== Extrait fourni ==

En tout cas, la réforme de la taxe professionnelle telle qu’elle a été conduite par la précédente majorité n’était certainement pas, pour la majorité d’entre nous, la panacée. Personne ne croyait d’ailleurs à l’époque, pas même les chefs d’entreprises, qu’en supprimant d’un « coup de baguette magique » la taxe professionnelle nous trouverions le remède miracle aux difficultés de notre économie et à notre déficit de compétitivité.
Comme on le souligne dans le rapport, la suppression de la taxe professionnelle et son remplacement par la contribution économique territoriale n’ont jamais compté au nombre des préoccupations centrales des entreprises. Les conclusions du rapport sénatorial sont tout à fait claires de ce point de vue : « Il apparaît clairement que la fiscalité, notamment locale, n’est pas déterminante pour les décisions d’implantation, à l’exception de cas bien spécifiques ».
Nous faisons toujours face aux mêmes défis, de manière amplifiée. La réforme a eu des effets positifs, en tout cas reconnus comme tels par les entreprises, mais ceux-ci sont contrastés, comme le souligne très objectivement le rapport de la mission commune d’information, selon les secteurs d’activité. Les entreprises de production semblent être les principales bénéficiaires, même si elles ne sont pas les seules.
Cependant, les allégements résultant du remplacement de la TP par la CET, elle-même composée de la cotisation foncière des entreprises, la CFE, et de la CVAE, la cotisation sur la valeur ajoutée des entreprises, sont contrebalancés par les impositions nouvelles qui ont été mises en place et par l’augmentation « mécanique » de l’impôt sur le revenu et de l’impôt sur les sociétés du fait de la suppression de la TP qui réduisait l’assiette de ces impôts acquittés par les entreprises.
Enfin, et nous étions nombreux à le dire à l’époque, les auteurs du rapport ont constaté qu’il est « difficile d’affirmer que la réforme de la taxe professionnelle a davantage favorisé les entreprises soumises au risque de la délocalisation ».
Quelles ont été les conséquences pour l’État de cette réforme ? Tout d’abord, son coût, évalué à 4, 5 milliards d’euros en rythme de croisière, serait, selon les auteurs du rapport, « conforme aux prévisions » et « comparable à celui des précédentes réformes ».
Cela ne les empêche pas de déplorer les possibilités très limitées de suivre les effets de la réforme, et de parvenir à des propositions qui constituent un aveu inquiétant sur les faiblesses de notre démocratie parlementaire, puisqu’ils demandent au Gouvernement de « fournir régulièrement au Parlement une série d’indicateurs précis permettant d’apprécier objectivement les effets de la réforme »…
Enfin, outre le renforcement de la compétitivité des entreprises, l’autre objectif principal de la réforme de la taxe professionnelle était de simplifier la fiscalité locale. Est-elle plus simple aujourd’hui ? Poser la question, c’est déjà malheureusement y répondre.
Les collectivités locales, et cela nous inquiète chaque jour davantage, monsieur le ministre, sont dans le plus grand flou quant aux conséquences de cette réforme, dont les différents éléments prennent effet progressivement. Il s’agit, pour nos collectivités locales, d’une véritable bombe à retardement.

===
== Jeu de données ==

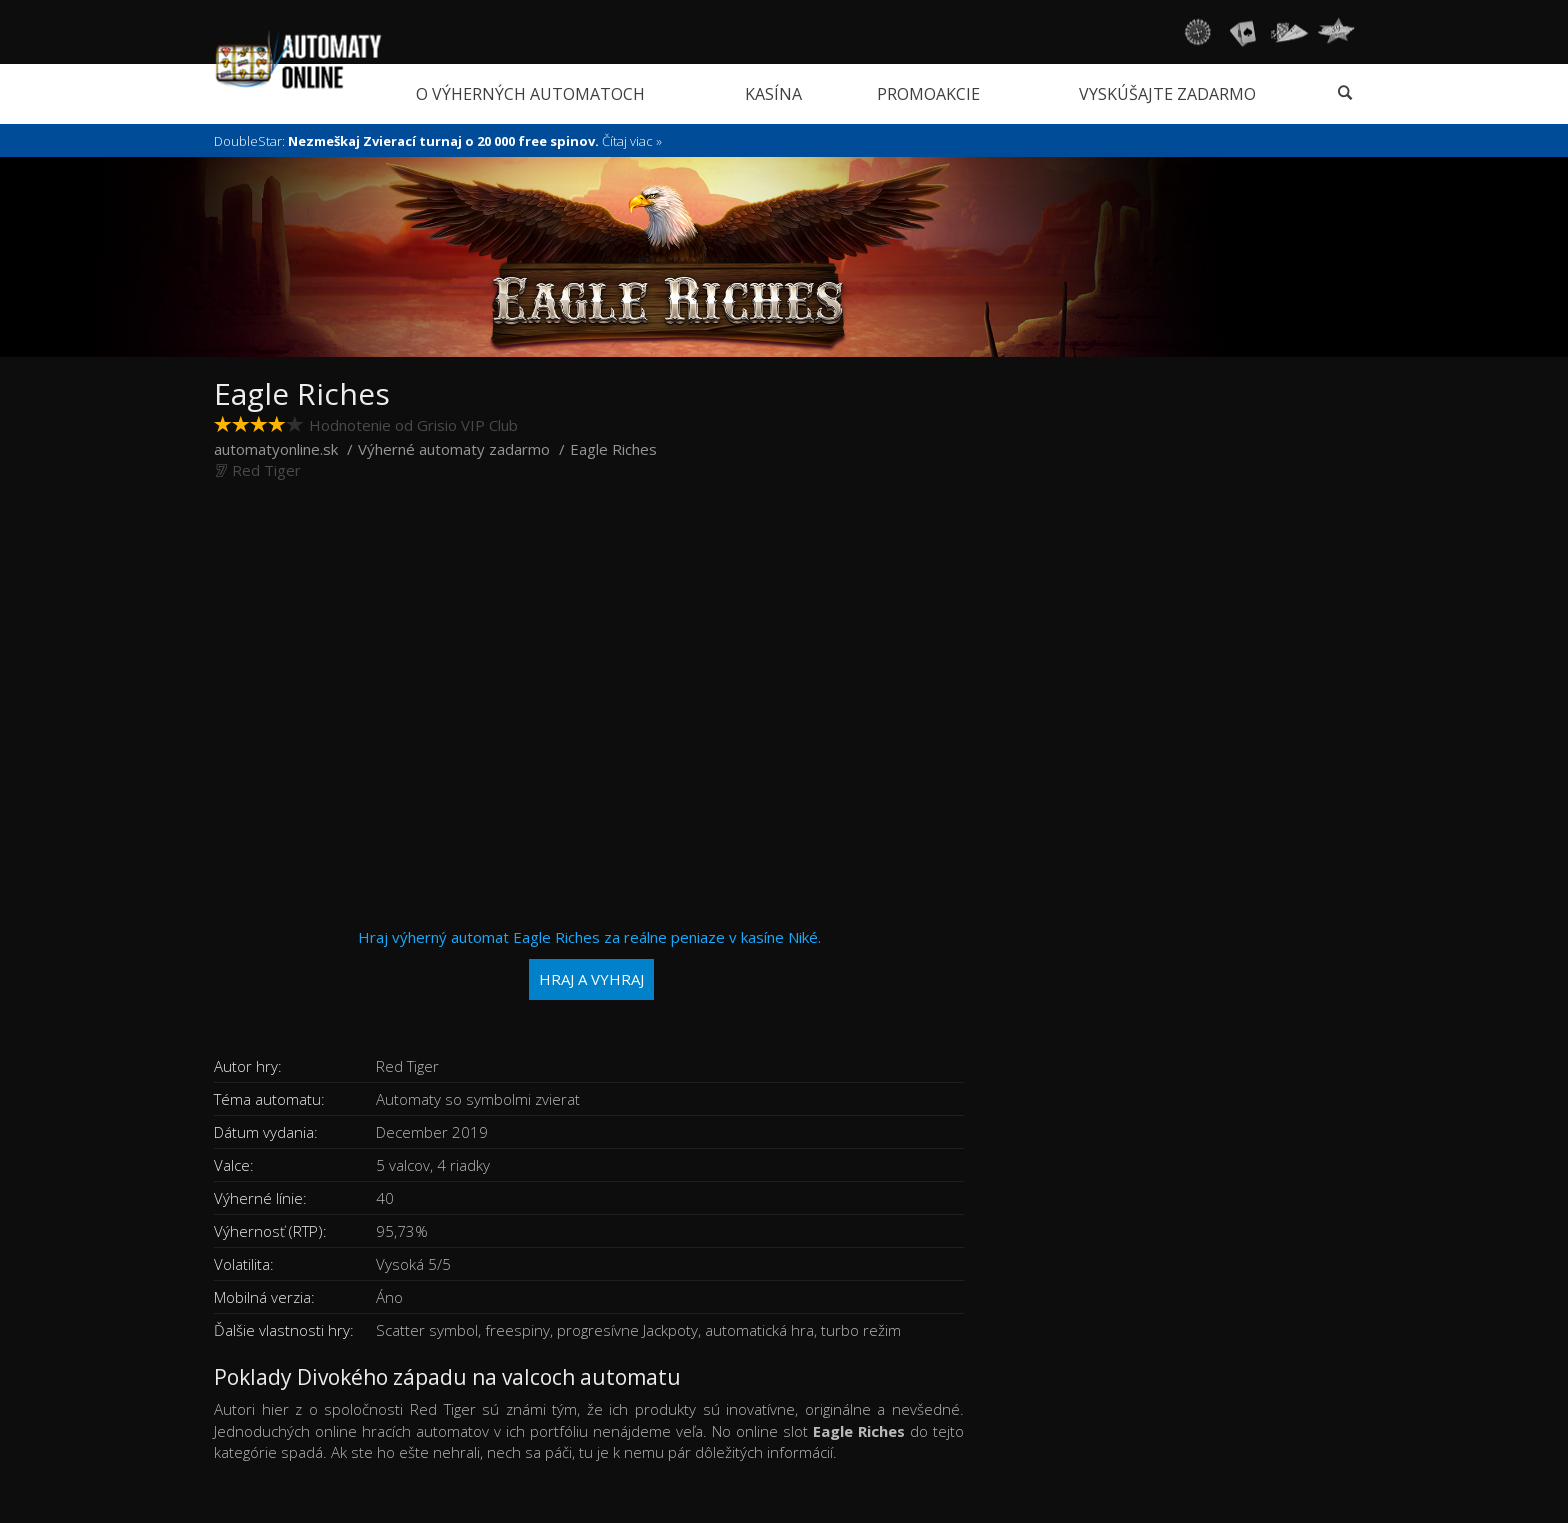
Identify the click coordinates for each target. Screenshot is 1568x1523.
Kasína (773, 94)
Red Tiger (266, 470)
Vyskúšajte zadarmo (1167, 94)
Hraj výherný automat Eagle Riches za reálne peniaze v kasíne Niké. (589, 963)
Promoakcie (928, 94)
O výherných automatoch (530, 94)
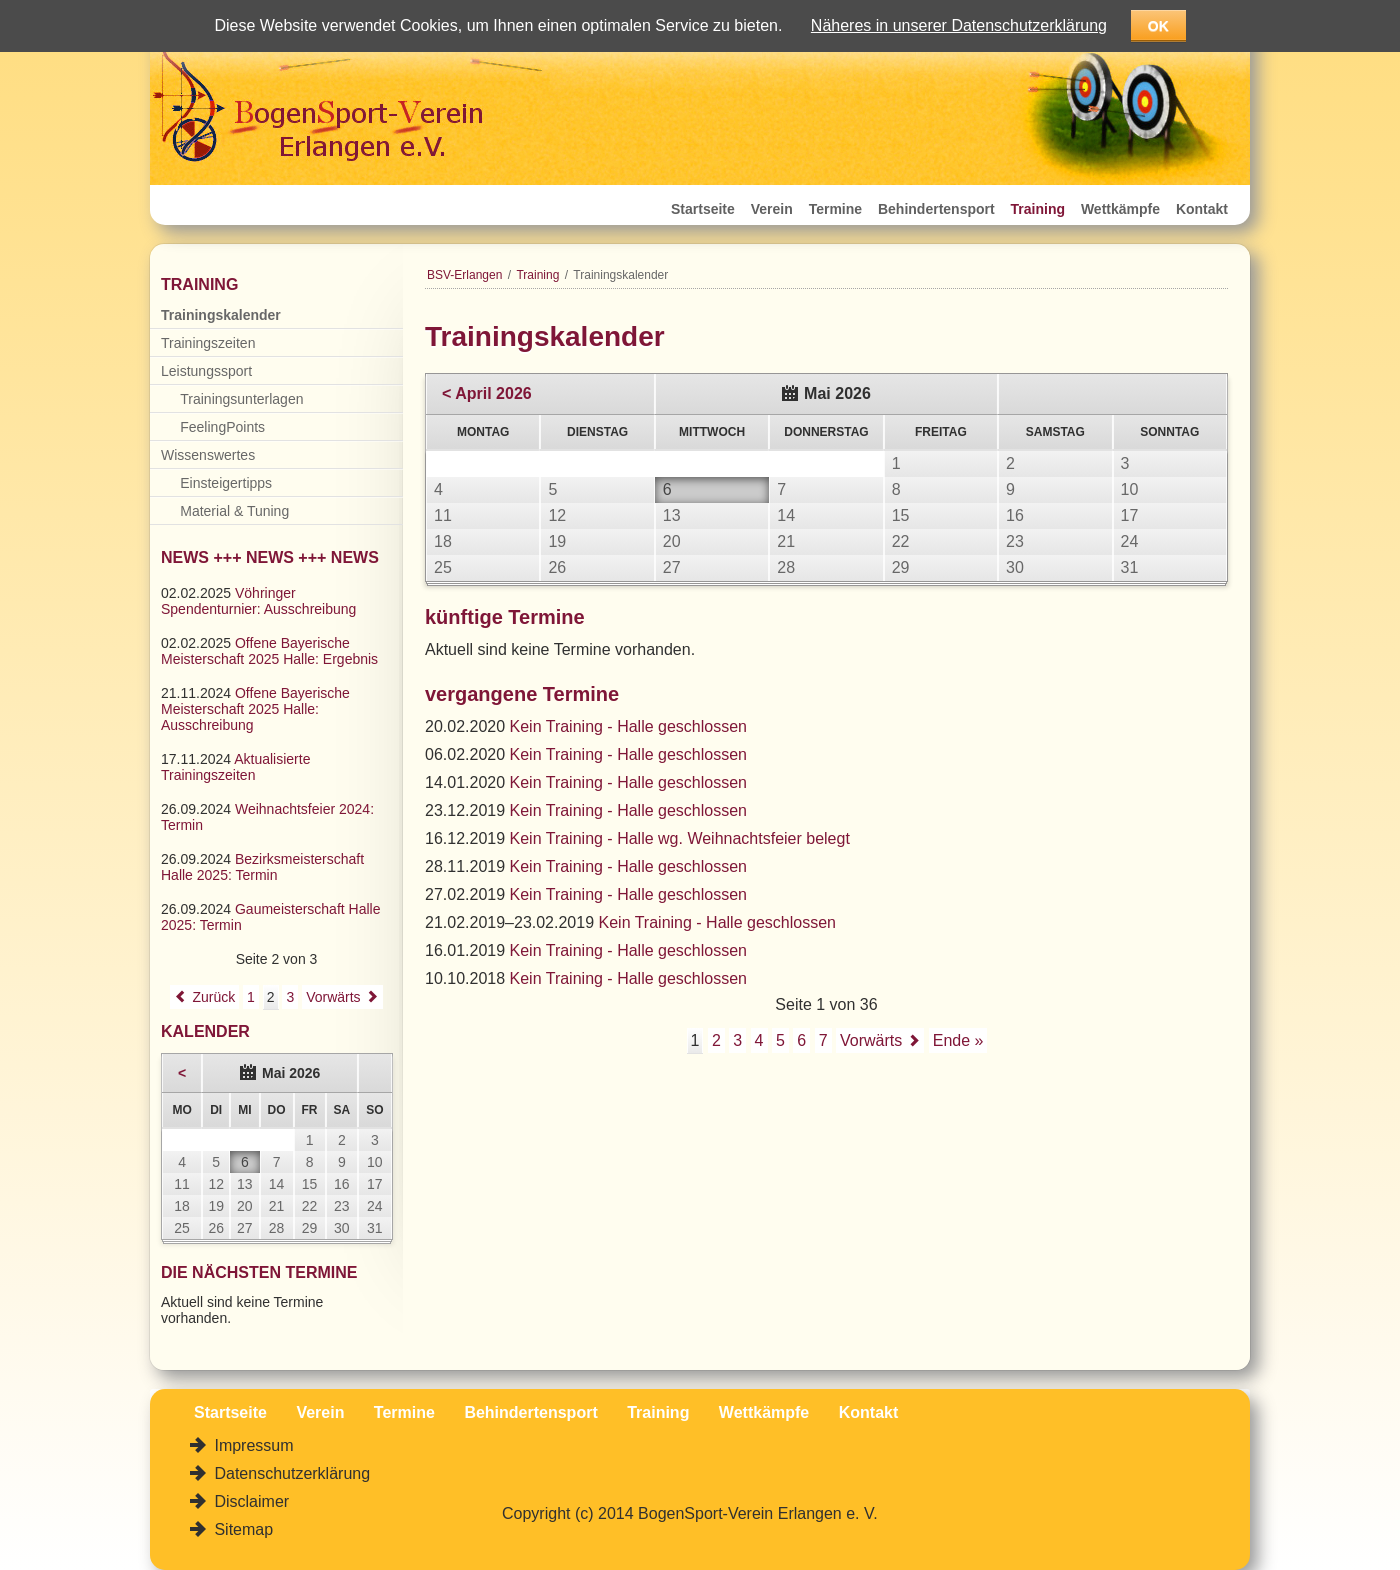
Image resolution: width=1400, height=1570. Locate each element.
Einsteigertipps (226, 483)
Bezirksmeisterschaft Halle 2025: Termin (262, 867)
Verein (772, 209)
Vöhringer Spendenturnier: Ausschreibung (258, 601)
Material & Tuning (234, 511)
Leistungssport (206, 371)
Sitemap (241, 1529)
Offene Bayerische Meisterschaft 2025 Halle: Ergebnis (269, 651)
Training (1038, 209)
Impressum (252, 1445)
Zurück (213, 997)
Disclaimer (249, 1501)
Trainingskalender (221, 315)
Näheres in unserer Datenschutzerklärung (959, 25)
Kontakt (1202, 209)
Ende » (958, 1040)
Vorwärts (871, 1040)
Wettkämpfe (1120, 209)
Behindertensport (936, 209)
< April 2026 (487, 393)
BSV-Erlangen (464, 275)
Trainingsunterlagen (241, 399)
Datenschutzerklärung (290, 1473)
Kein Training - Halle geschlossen (628, 726)
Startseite (703, 209)
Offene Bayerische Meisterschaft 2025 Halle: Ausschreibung (255, 709)
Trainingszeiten (208, 343)
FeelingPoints (222, 427)
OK (1158, 26)
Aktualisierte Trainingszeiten (235, 767)
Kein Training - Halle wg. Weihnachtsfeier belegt (680, 838)
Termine (835, 209)
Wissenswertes (208, 455)
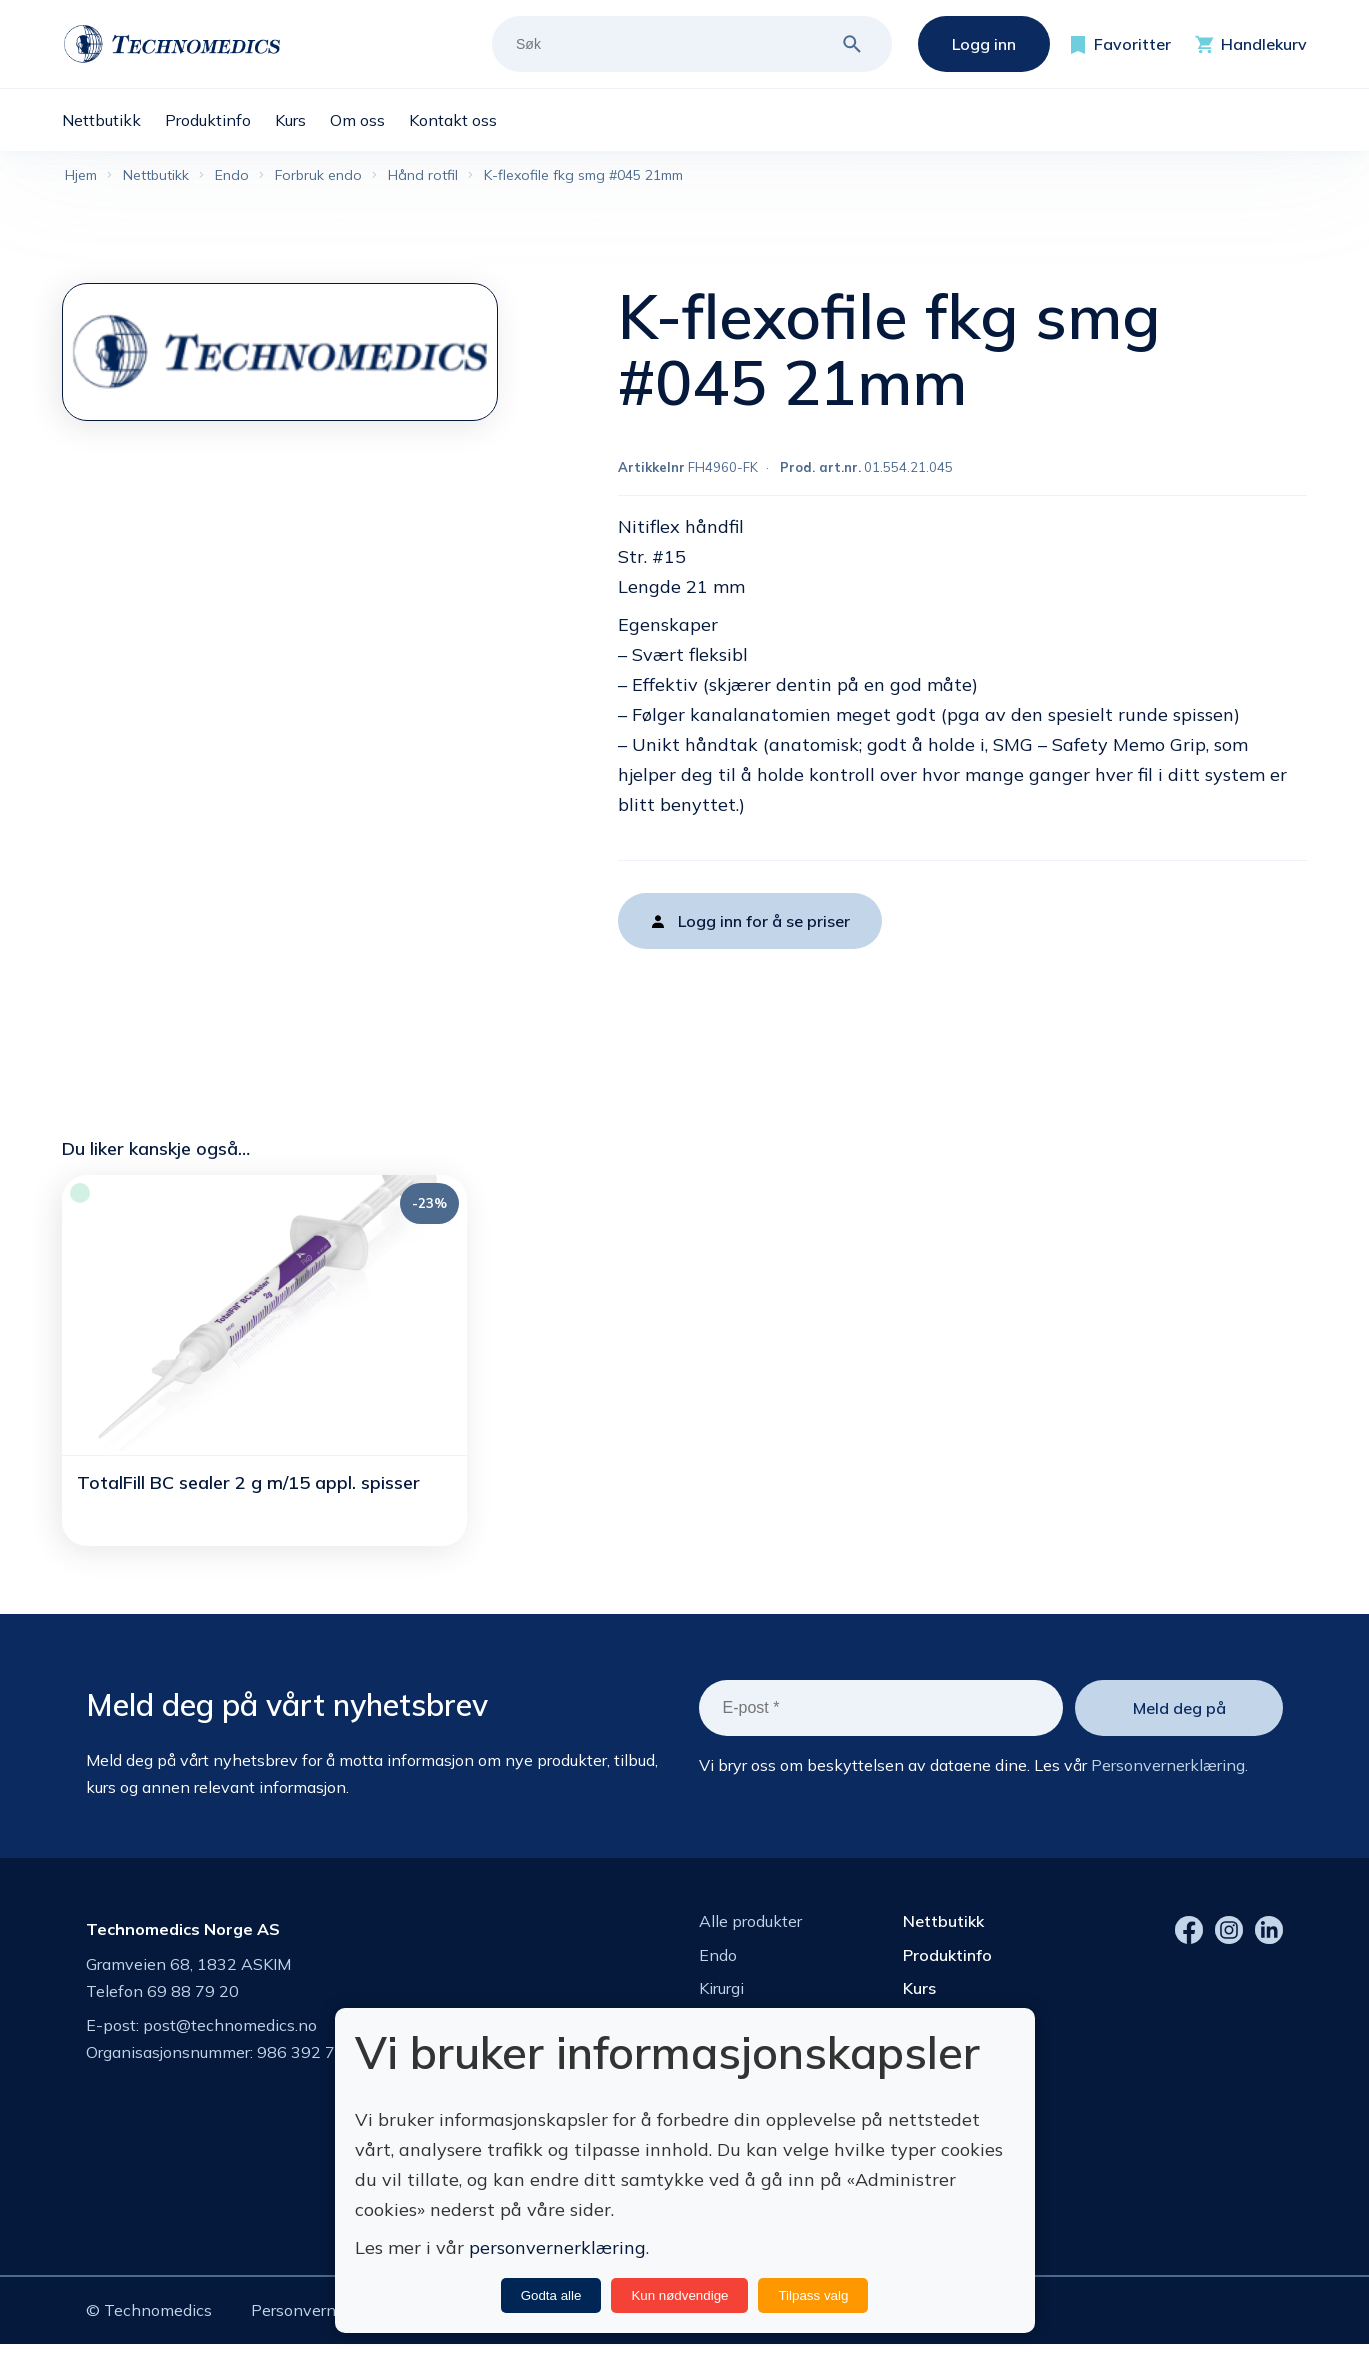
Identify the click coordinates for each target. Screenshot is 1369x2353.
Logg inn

===

● **Consigne écrite**:
Relevez, s'il vous plaît, chaque impôt ou prélèvement expressément nommé dans l'extrait fourni, en joignant son sigle lorsque celui-ci y figure.

● **Réponse complète**:
- la taxe professionnelle (TP)
- la contribution économique territoriale (CET)
- la cotisation foncière des entreprises (CFE)
- la cotisation sur la valeur ajoutée des entreprises (CVAE)
- l'impôt sur le revenu
- l'impôt sur les sociétés